• What you need to do: Copy out, exactly, the first line of the entries below and every line after it through the one containing "The image size is (1568, 759).".

++++ The records

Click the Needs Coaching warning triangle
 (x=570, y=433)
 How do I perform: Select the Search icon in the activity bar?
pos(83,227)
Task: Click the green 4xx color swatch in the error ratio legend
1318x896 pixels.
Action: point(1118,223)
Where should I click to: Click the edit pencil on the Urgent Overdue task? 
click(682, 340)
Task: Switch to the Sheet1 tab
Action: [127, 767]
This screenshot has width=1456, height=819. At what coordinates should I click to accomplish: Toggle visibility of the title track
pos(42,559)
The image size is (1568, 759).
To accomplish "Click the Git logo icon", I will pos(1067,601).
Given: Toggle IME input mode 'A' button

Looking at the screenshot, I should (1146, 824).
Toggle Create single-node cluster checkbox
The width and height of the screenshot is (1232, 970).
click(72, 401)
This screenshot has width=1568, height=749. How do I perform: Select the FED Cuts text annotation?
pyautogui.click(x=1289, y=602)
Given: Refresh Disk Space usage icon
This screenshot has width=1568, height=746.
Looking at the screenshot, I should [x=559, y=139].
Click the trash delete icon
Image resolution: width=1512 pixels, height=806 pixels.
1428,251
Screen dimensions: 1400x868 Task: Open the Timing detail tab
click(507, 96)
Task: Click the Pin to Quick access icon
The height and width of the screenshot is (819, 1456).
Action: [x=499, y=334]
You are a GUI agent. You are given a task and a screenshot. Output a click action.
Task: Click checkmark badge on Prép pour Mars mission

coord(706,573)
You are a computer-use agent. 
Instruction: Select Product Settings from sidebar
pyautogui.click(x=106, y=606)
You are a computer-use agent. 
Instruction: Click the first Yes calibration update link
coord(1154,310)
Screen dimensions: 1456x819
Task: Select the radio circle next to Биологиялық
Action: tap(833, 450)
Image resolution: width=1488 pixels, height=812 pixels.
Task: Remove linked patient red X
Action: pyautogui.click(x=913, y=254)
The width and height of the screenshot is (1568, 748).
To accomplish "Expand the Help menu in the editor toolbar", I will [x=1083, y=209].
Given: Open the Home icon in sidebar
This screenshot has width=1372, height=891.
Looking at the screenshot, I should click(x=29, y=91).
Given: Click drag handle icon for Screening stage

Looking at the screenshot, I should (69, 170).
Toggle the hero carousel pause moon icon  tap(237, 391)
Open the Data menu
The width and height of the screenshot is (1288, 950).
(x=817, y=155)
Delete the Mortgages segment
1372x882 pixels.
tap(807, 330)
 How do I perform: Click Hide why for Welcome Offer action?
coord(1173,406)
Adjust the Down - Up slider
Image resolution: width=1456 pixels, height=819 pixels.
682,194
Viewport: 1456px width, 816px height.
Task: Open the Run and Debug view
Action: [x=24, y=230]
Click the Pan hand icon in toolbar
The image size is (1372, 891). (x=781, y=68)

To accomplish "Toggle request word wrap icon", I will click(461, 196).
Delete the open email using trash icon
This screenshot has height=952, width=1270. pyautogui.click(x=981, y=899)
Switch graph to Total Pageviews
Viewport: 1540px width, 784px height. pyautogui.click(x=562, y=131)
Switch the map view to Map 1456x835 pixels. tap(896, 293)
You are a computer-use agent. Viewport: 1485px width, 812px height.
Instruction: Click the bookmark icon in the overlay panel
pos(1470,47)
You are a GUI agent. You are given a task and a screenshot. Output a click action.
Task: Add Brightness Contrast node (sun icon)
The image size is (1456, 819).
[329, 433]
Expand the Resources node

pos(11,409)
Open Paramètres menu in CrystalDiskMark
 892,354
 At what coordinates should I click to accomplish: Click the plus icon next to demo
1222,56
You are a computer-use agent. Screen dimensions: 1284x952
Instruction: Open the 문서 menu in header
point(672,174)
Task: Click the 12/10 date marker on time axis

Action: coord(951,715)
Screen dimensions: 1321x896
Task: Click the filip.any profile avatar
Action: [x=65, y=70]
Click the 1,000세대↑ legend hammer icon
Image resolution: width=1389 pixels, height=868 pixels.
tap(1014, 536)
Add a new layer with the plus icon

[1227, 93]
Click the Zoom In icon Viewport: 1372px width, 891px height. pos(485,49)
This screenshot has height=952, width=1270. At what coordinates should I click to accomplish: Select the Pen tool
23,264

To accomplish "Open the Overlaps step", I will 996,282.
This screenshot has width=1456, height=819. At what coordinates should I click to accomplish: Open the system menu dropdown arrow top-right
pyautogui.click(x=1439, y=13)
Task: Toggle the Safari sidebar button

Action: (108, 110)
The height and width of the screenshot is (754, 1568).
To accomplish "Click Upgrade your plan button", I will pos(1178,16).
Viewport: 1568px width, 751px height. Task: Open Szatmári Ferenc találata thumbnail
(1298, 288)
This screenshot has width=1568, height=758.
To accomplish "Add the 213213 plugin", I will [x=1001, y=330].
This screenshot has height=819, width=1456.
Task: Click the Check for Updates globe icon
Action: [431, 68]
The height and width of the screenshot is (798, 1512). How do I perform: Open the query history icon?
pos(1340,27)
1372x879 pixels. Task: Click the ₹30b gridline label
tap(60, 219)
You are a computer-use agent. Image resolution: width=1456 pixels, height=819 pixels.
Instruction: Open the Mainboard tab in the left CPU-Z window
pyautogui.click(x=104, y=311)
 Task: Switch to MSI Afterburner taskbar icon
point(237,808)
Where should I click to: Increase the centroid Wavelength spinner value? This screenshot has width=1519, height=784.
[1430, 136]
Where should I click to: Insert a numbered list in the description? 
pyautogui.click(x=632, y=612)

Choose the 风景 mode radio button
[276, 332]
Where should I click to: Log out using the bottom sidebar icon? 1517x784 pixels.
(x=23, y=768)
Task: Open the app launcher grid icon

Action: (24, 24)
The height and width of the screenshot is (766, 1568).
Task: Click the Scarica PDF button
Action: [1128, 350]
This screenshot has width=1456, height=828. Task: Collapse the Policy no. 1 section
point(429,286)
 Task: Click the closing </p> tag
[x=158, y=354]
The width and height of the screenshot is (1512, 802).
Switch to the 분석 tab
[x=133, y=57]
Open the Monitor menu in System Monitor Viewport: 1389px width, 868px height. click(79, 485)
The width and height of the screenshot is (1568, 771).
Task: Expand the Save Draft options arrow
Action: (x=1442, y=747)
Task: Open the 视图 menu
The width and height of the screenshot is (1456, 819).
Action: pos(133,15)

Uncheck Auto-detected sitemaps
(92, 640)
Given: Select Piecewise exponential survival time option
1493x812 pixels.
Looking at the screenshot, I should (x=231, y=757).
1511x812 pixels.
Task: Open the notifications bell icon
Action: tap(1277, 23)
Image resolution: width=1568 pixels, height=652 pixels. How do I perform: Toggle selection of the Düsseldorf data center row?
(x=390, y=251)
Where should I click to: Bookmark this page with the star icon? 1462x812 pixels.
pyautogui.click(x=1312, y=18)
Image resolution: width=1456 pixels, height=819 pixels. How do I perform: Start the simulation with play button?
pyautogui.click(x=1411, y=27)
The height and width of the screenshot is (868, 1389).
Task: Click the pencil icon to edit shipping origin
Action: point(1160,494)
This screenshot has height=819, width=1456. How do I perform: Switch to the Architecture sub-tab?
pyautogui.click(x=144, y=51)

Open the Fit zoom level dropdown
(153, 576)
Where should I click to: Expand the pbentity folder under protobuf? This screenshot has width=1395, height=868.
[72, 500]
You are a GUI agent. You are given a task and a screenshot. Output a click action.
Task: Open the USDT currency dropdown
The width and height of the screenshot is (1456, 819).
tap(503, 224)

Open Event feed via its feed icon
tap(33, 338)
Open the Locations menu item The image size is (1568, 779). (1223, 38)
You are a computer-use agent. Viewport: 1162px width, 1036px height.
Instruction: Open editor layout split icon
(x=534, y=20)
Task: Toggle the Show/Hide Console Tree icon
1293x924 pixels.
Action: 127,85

++++++++

• Your response:
Click the Needs Coaching warning triangle
 (x=570, y=433)
 How do I perform: Select the Search icon in the activity bar?
pos(83,227)
Task: Click the green 4xx color swatch in the error ratio legend
1318x896 pixels.
Action: point(1118,223)
Where should I click to: Click the edit pencil on the Urgent Overdue task? 
click(682, 340)
Task: Switch to the Sheet1 tab
Action: [127, 767]
This screenshot has width=1456, height=819. At what coordinates should I click to accomplish: Toggle visibility of the title track
pos(42,559)
The image size is (1568, 759).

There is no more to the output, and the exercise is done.